As of last quarter, the company operated 1,176 stores (14% of which were franchised), up from 1,109 last April. The heaviest concentration of stores is in Iowa, Illinois, and Missouri, which each have more than 200 locations. No other state accounted for more than 100 stores. Management believes that Casey's has plenty of room to grow within its current nine state region. With a distribution facility large enough to support 1,500 stores, the company has the capacity to service growth over the next three years assuming its historical store growth rate of 6%-7%.

Sales and profitability of Casey's can occasionally be affected by fluctuating oil prices, which may be one reason investors have recently shied away from the stock. The only year in recent history when earnings increased at a less-than-double-digit rate was fiscal 1997, when oil prices hopped around frenetically. Once prices and margins stabilized, though, Casey's got back on its more typical 20% annual growth pace. If the recent low gas prices impact earnings, I would suspect that it would once again be a short-lived phenomena.
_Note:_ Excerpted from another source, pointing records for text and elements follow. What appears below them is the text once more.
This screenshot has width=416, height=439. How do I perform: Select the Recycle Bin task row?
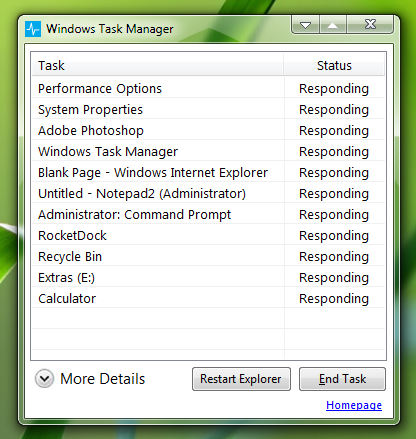(208, 257)
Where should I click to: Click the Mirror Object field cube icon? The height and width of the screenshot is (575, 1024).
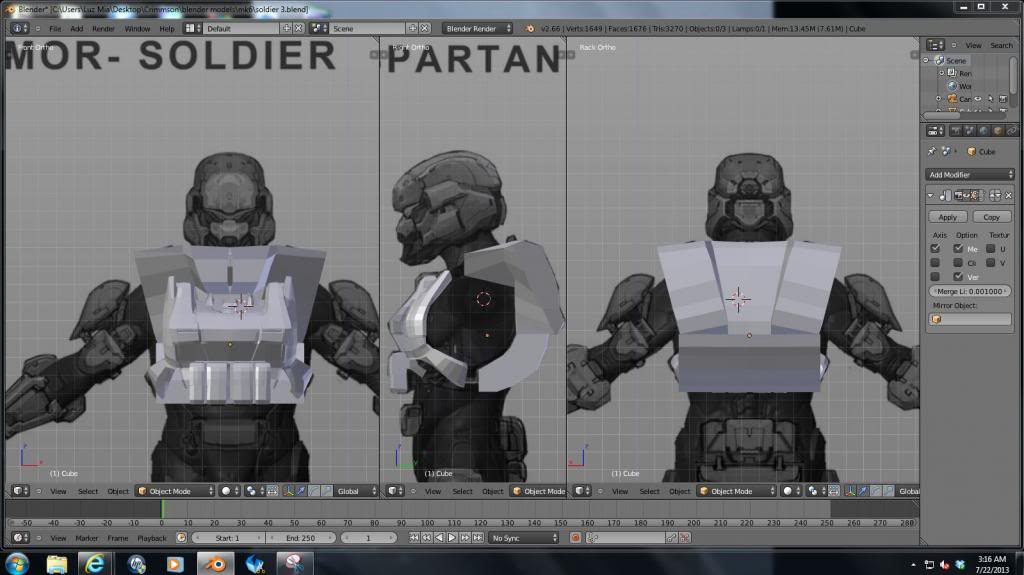pyautogui.click(x=937, y=319)
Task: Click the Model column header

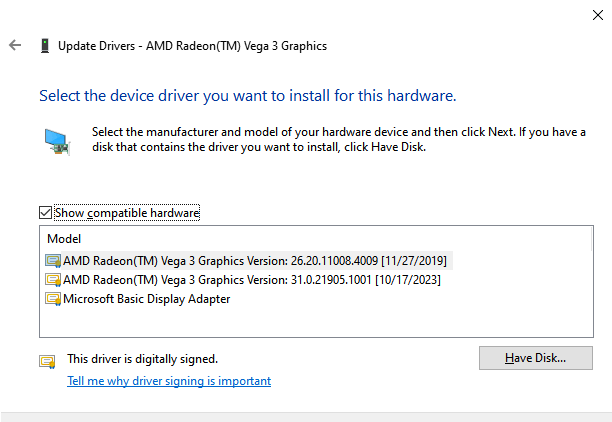Action: coord(64,239)
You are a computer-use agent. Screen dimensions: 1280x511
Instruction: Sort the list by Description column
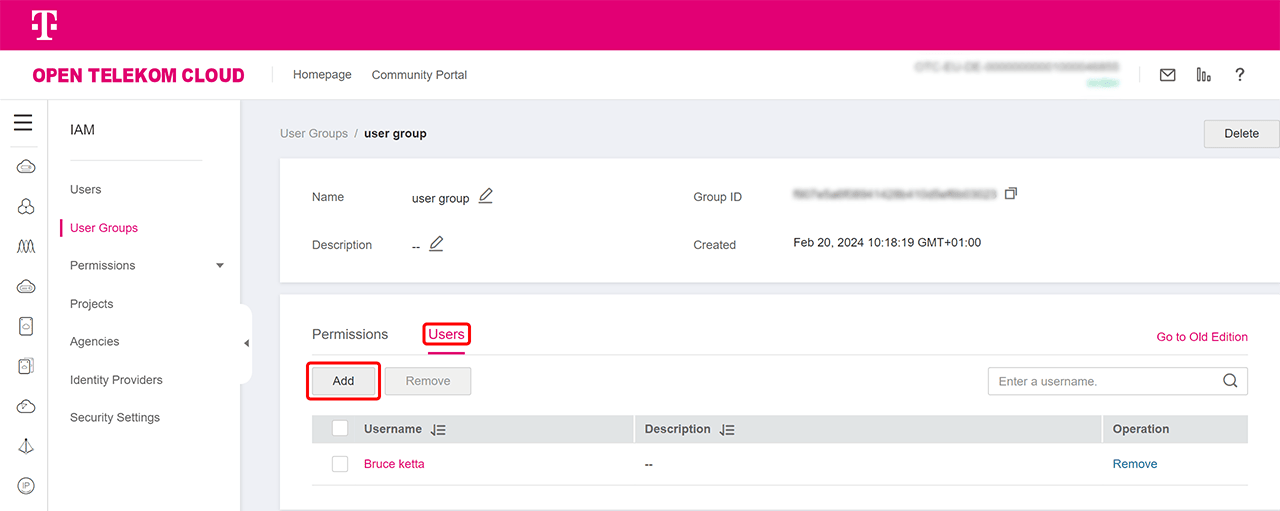[727, 430]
The reason fluctuating gas prices isn't that much of a long-term worry is that most of the company's profitability comes from non-gas sales. Although only 39% of retail sales over the past three years were not gasoline, these sales were responsible for 73% of gross profit. This is because gross margin on food (particularly prepared food) is much higher than the 10% or so the company gets on gas. Casey's strategy is to get people into the door with low gas prices, but to make most of its money from other purchases.

Other than a potential worry about the short-term impact of low gas prices, I can't find many negatives to Casey's story. The company has only modest leverage and cash flow covers most capital expenditures. Last year, return on invested capital was a satisfactory 11%. Growth plans continue to unfold as expected and the company is expected to continue improving earnings at a high-teens pace.

I can't tell you a specific catalyst that is going to lurch Casey's stock forward. The past year hasn't been great, with the stock still hovering around the $15 level at which it was selling at this time last year. Nonetheless, as an investor with a long-term focus, I try to look past stock price movements and look at the value of a company. I'm happy as long as a company continues to increase its earnings and cash flow generation capabilities. Other investors will likely recognize the value being created at some point. Casey's may not be a home run hitter, but it's done a heck of a job hitting singles and doubles.